甲子夜話卷之七 27 上總人足、天狗にとられ歸後の直話
[やぶちゃん注:標題は「かづさにんそく、てんぐにとられ、かえるのちのぢきわ」と読んでおく。]
7―27
予が厩(うまや)に使ふ卑僕(ひぼく)あり。下總の產なり。此男、嘗(かつて)天狗にとられたると聞(きけ)ば、或日、自(みづか)ら、其ことを問(とふ)に、奴(やつこ)云ふ。
「今年五十六歲、さきに四十一の春、三月五日の巳刻(みのこく)[やぶちゃん注:午前十時前後。]頃、兩國橋のあたりにて、心地あしく覺(おぼえ)たる計(ばかり)にて、何なる者より誘れたるも曾て不ㇾ知(しれず)。然して、十月廿八日のことにて、信濃國善光寺の門前に不圖(ふと)立居(たちゐ)たり。それまでのことは、一向、覺(おぼえ)ず。衣類は、三月に着たるまゝ故、ばらばらに破(やぶれ)さけてあり。
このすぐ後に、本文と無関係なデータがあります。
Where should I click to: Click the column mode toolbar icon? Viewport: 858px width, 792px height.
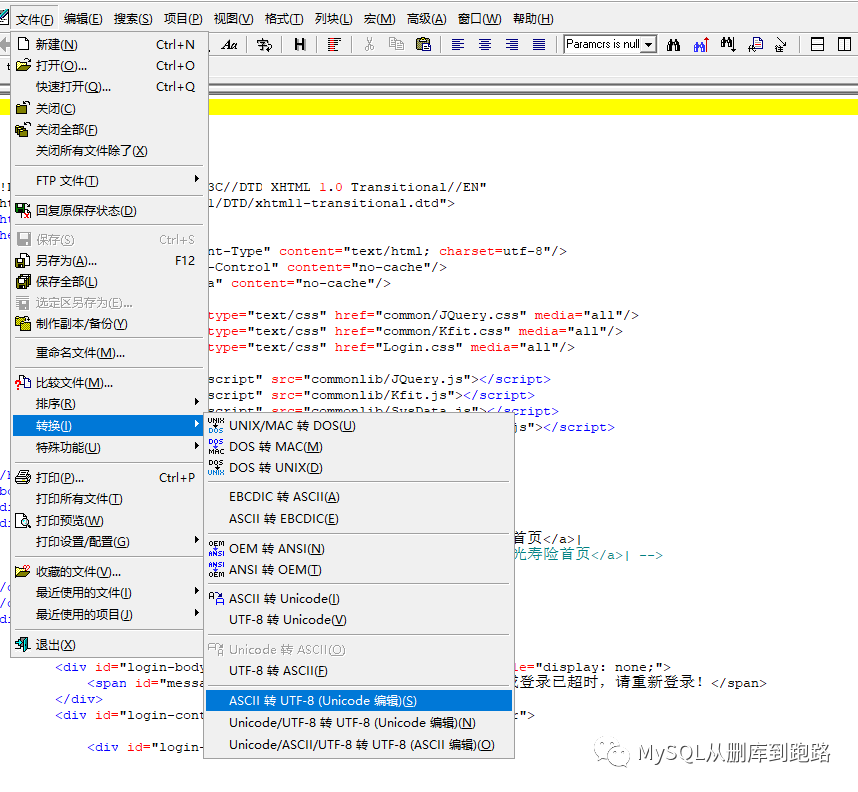click(333, 44)
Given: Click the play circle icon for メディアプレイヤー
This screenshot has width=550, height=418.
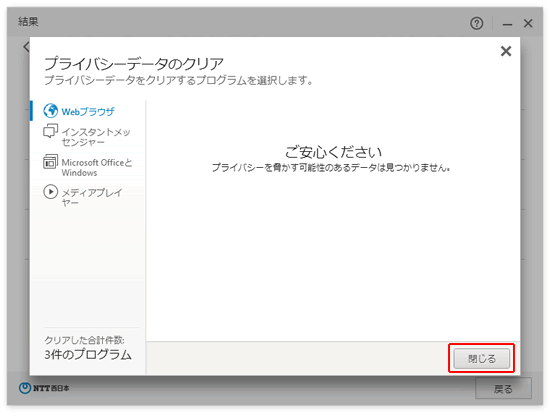Looking at the screenshot, I should pos(50,192).
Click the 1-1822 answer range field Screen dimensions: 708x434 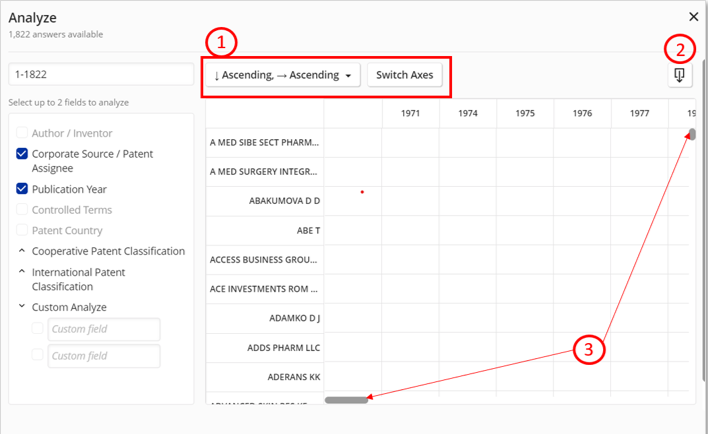pyautogui.click(x=101, y=75)
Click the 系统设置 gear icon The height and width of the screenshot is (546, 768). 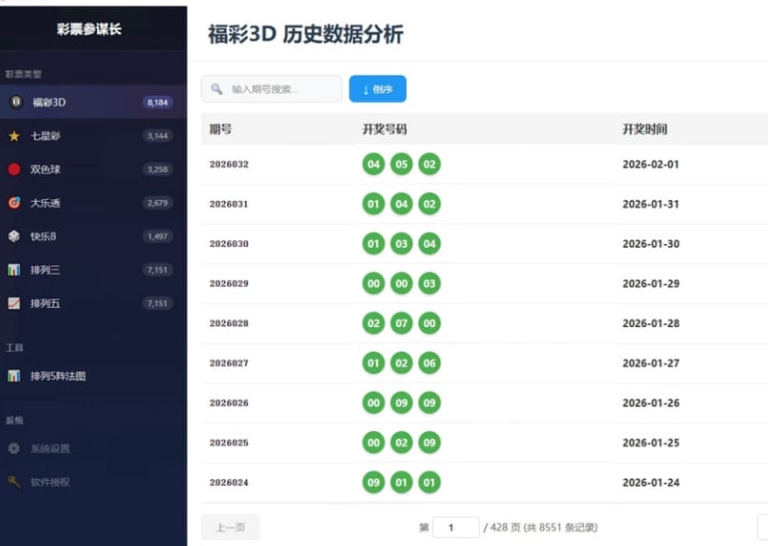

月代(さかやき)は、のびて、禿(かむろ)の如(ごとく)なりし。其時、幸(さいはひ)に、故鄕にて嘗て知(しり)し人に遭(あひ)たる故、それと伴(ともなひ)て江戶に出(いで)たり。其(その)本心(ほんしん)になりたる後(のち)も、食(しよく)せんとすれば、胸、惡(あし)く、五穀の類(たぐひ)は、一向、食(くは)れず。たゞ、薩摩芋のみ、食したり。夫(それ)より、糞(くそ)する每(たび)に、木實(きのみ)の如きもの、出(いで)て、此(この)便(べん)止(やみ)、常の如くなりてよりは、腹中、快(こころよ)く覺(おぼえ)て、穀食に返(かへ)し。」
となり。
然(しか)れば、天地間には、人類に非(あらざ)るものも、有るか。